Recast every line of the entries below as a JSON list of strings, one string per line, omitting blank lines.
.....
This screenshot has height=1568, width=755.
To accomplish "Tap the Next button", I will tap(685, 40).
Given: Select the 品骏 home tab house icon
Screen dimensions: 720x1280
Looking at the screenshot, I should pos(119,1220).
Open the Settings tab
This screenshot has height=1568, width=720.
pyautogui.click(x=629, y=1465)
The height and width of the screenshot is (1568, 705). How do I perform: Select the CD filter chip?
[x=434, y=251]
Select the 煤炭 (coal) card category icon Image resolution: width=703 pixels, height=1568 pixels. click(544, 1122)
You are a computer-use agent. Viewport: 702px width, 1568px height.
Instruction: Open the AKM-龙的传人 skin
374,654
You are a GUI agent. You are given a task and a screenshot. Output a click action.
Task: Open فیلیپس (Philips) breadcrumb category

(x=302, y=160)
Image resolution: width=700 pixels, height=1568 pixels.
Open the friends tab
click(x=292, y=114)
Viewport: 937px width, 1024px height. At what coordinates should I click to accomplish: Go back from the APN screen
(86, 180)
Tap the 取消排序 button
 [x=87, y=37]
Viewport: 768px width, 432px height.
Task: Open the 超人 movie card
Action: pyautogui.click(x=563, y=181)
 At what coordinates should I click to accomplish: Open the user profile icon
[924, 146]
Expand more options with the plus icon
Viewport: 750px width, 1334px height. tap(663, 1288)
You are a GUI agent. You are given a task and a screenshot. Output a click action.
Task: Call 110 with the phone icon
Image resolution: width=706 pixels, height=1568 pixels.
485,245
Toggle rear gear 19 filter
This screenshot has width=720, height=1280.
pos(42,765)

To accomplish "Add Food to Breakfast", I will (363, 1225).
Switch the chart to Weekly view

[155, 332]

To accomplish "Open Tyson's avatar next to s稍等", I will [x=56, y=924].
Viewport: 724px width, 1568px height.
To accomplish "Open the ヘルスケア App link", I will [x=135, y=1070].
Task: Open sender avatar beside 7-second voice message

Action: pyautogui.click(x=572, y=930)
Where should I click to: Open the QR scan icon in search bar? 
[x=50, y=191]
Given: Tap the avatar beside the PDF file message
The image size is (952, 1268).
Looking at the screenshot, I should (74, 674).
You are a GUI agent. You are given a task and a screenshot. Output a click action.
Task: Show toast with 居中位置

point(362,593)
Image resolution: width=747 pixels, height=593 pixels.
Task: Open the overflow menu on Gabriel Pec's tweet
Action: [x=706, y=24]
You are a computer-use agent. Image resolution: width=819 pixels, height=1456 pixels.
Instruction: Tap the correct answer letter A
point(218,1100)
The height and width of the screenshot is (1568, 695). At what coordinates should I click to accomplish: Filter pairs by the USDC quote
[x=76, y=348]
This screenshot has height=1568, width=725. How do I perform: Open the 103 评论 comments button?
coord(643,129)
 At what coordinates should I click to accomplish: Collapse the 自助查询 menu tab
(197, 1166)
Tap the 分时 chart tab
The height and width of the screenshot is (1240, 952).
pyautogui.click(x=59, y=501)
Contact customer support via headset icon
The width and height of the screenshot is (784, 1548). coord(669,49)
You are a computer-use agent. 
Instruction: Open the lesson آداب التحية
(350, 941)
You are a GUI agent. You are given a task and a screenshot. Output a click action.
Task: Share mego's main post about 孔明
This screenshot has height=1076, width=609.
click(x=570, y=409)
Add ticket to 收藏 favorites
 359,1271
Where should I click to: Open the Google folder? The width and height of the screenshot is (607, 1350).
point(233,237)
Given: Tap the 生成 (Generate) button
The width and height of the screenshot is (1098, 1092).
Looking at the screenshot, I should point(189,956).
.....
◆ **SOLUTION TO THE PROBLEM**:
[
  "This screenshot has height=1568, width=755.",
  "To accomplish \"Tap the Next button\", I will tap(685, 40).",
  "Given: Select the 品骏 home tab house icon",
  "Screen dimensions: 720x1280",
  "Looking at the screenshot, I should pos(119,1220).",
  "Open the Settings tab",
  "This screenshot has height=1568, width=720.",
  "pyautogui.click(x=629, y=1465)",
  "The height and width of the screenshot is (1568, 705). How do I perform: Select the CD filter chip?",
  "[x=434, y=251]",
  "Select the 煤炭 (coal) card category icon Image resolution: width=703 pixels, height=1568 pixels. click(544, 1122)",
  "You are a computer-use agent. Viewport: 702px width, 1568px height.",
  "Instruction: Open the AKM-龙的传人 skin",
  "374,654",
  "You are a GUI agent. You are given a task and a screenshot. Output a click action.",
  "Task: Open فیلیپس (Philips) breadcrumb category",
  "(x=302, y=160)",
  "Image resolution: width=700 pixels, height=1568 pixels.",
  "Open the friends tab",
  "click(x=292, y=114)",
  "Viewport: 937px width, 1024px height. At what coordinates should I click to accomplish: Go back from the APN screen",
  "(86, 180)",
  "Tap the 取消排序 button",
  " [x=87, y=37]",
  "Viewport: 768px width, 432px height.",
  "Task: Open the 超人 movie card",
  "Action: pyautogui.click(x=563, y=181)",
  " At what coordinates should I click to accomplish: Open the user profile icon",
  "[924, 146]",
  "Expand more options with the plus icon",
  "Viewport: 750px width, 1334px height. tap(663, 1288)",
  "You are a GUI agent. You are given a task and a screenshot. Output a click action.",
  "Task: Call 110 with the phone icon",
  "Image resolution: width=706 pixels, height=1568 pixels.",
  "485,245",
  "Toggle rear gear 19 filter",
  "This screenshot has width=720, height=1280.",
  "pos(42,765)",
  "To accomplish \"Add Food to Breakfast\", I will (363, 1225).",
  "Switch the chart to Weekly view",
  "[155, 332]",
  "To accomplish \"Open Tyson's avatar next to s稍等\", I will [x=56, y=924].",
  "Viewport: 724px width, 1568px height.",
  "To accomplish \"Open the ヘルスケア App link\", I will [x=135, y=1070].",
  "Task: Open sender avatar beside 7-second voice message",
  "Action: pyautogui.click(x=572, y=930)",
  "Where should I click to: Open the QR scan icon in search bar? ",
  "[x=50, y=191]",
  "Given: Tap the avatar beside the PDF file message",
  "The image size is (952, 1268).",
  "Looking at the screenshot, I should (74, 674).",
  "You are a GUI agent. You are given a task and a screenshot. Output a click action.",
  "Task: Show toast with 居中位置",
  "point(362,593)",
  "Image resolution: width=747 pixels, height=593 pixels.",
  "Task: Open the overflow menu on Gabriel Pec's tweet",
  "Action: [x=706, y=24]",
  "You are a computer-use agent. Image resolution: width=819 pixels, height=1456 pixels.",
  "Instruction: Tap the correct answer letter A",
  "point(218,1100)",
  "The height and width of the screenshot is (1568, 695). At what coordinates should I click to accomplish: Filter pairs by the USDC quote",
  "[x=76, y=348]",
  "This screenshot has height=1568, width=725. How do I perform: Open the 103 评论 comments button?",
  "coord(643,129)",
  " At what coordinates should I click to accomplish: Collapse the 自助查询 menu tab",
  "(197, 1166)",
  "Tap the 分时 chart tab",
  "The height and width of the screenshot is (1240, 952).",
  "pyautogui.click(x=59, y=501)",
  "Contact customer support via headset icon",
  "The width and height of the screenshot is (784, 1548). coord(669,49)",
  "You are a computer-use agent. ",
  "Instruction: Open the lesson آداب التحية",
  "(350, 941)",
  "You are a GUI agent. You are given a task and a screenshot. Output a click action.",
  "Task: Share mego's main post about 孔明",
  "This screenshot has height=1076, width=609.",
  "click(x=570, y=409)",
  "Add ticket to 收藏 favorites",
  " 359,1271",
  "Where should I click to: Open the Google folder? The width and height of the screenshot is (607, 1350).",
  "point(233,237)",
  "Given: Tap the 生成 (Generate) button",
  "The width and height of the screenshot is (1098, 1092).",
  "Looking at the screenshot, I should point(189,956)."
]